I recall my first visit to Poland when the war started. There were some valuable examples of what civil society and community groups were doing. The noble Lord may recall that the structures of the international system, particularly the UN bodies, were not equipped or set up to deal with the kind of conflict we were seeing in Ukraine. No one desired such a conflict to happen. While that was being stood up, it was the community groups that were providing vital links. I remember a Polish charity group going in and saying, “We load up our minibus, we take whatever we can, we go as far as we can and then we unload where we can”. That reflected the spirit of community, which is very much in evidence here in the United Kingdom.

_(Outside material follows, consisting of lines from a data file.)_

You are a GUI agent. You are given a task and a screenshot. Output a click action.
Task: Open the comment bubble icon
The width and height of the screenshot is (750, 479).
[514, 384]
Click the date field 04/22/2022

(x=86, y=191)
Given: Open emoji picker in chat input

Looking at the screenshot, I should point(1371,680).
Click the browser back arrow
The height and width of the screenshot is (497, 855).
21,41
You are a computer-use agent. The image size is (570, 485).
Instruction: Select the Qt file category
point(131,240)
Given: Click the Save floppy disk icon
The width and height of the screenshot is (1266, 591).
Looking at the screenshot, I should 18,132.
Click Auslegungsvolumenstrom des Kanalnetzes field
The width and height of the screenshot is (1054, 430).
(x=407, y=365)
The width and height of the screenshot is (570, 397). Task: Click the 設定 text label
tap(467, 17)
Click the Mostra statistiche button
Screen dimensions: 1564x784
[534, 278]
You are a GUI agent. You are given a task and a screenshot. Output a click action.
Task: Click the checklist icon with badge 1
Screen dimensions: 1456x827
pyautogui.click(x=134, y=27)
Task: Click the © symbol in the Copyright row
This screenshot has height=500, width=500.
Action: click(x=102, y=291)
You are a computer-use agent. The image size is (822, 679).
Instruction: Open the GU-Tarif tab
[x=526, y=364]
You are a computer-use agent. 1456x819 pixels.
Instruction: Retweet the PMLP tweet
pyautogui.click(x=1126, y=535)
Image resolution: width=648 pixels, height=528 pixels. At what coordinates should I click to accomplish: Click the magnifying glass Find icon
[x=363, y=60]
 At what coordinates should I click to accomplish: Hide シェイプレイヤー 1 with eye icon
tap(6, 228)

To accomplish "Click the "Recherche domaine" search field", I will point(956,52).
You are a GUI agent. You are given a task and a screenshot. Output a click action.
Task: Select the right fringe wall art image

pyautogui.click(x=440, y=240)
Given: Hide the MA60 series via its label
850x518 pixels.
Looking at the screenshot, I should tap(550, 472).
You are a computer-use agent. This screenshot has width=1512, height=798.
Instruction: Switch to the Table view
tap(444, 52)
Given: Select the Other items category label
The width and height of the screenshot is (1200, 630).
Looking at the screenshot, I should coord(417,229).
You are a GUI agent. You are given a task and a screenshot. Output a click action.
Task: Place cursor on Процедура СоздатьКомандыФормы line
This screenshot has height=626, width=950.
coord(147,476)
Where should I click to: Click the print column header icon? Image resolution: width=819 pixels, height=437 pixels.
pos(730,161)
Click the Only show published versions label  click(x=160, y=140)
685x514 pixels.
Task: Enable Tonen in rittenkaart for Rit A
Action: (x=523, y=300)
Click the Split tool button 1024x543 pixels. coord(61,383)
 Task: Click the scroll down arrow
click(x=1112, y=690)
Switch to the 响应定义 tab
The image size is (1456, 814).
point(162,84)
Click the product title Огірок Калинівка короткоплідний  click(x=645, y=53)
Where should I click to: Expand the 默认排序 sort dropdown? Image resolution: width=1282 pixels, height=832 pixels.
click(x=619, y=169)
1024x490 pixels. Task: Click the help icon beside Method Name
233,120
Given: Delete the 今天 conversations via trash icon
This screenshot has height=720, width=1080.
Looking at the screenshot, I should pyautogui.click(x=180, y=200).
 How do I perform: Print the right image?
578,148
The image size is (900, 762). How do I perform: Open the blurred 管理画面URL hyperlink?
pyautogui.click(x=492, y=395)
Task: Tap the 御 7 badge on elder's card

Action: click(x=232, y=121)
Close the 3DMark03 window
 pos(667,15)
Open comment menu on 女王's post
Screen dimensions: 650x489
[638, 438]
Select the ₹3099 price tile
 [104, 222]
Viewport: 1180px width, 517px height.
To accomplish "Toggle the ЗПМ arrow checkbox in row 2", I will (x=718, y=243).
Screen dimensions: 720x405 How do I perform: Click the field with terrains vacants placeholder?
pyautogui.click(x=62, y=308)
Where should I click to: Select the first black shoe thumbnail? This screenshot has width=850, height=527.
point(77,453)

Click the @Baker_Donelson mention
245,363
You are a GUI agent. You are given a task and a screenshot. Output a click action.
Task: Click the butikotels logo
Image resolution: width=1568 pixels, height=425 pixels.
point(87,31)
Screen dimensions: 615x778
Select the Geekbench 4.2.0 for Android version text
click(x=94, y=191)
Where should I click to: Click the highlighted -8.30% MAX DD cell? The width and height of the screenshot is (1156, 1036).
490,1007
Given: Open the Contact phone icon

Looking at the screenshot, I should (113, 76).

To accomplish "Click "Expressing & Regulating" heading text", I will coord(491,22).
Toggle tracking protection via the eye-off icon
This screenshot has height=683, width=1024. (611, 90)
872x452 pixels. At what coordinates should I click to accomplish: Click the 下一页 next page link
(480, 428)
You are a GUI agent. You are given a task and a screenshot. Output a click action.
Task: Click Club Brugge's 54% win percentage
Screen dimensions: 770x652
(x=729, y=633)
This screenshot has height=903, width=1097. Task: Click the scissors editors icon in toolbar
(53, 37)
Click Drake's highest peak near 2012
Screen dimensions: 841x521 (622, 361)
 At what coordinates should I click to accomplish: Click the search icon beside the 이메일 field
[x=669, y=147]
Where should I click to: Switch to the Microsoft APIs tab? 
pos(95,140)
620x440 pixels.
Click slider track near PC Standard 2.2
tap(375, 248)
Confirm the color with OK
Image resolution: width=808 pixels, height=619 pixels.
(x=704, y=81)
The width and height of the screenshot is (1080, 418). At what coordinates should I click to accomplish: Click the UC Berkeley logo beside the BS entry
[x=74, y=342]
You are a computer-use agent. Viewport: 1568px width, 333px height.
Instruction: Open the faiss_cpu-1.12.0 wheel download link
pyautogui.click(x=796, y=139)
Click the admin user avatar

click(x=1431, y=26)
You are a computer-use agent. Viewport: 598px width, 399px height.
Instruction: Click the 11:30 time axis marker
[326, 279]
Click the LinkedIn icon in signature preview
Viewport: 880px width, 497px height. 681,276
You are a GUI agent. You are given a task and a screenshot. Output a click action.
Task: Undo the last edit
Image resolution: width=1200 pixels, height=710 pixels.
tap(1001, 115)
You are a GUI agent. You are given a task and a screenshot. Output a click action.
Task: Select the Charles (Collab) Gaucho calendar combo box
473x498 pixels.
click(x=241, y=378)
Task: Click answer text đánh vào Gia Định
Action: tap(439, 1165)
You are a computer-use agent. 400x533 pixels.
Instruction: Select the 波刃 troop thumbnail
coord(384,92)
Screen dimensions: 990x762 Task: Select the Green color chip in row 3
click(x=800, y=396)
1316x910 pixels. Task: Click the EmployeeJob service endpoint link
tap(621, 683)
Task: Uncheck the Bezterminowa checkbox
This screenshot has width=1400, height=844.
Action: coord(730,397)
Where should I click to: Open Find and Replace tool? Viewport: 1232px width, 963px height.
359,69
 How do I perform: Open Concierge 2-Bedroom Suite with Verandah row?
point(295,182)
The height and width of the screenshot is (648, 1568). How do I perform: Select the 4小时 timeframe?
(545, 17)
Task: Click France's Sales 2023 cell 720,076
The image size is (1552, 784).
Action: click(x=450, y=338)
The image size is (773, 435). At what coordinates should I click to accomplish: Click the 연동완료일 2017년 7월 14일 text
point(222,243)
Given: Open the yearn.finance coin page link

Of course I will look into this. There are, of course, challenges of security, and there remain real concerns with, and challenges in, attempts at reconstruction within Ukraine, which the UK has made. As we heard earlier from my noble friend, Mr Putin leaves no stone unturned not just to threaten but to act, as he has done with missiles recently in Kyiv. No part of Ukraine is safe from Mr Putin’s war machinery. But of course we remain committed, which is why we hosted the recovery and reconstruction conference. One hopes this dreadful war is brought to an end by Russia stopping it and Ukraine again being an independent sovereign state with all its territory. As this evolves, we can look to see how we can best support transport infrastructure and explore recreational support for the next generation of Ukrainians as well.

Lord Alton of Liverpool Portrait Lord Alton of Liverpool (CB)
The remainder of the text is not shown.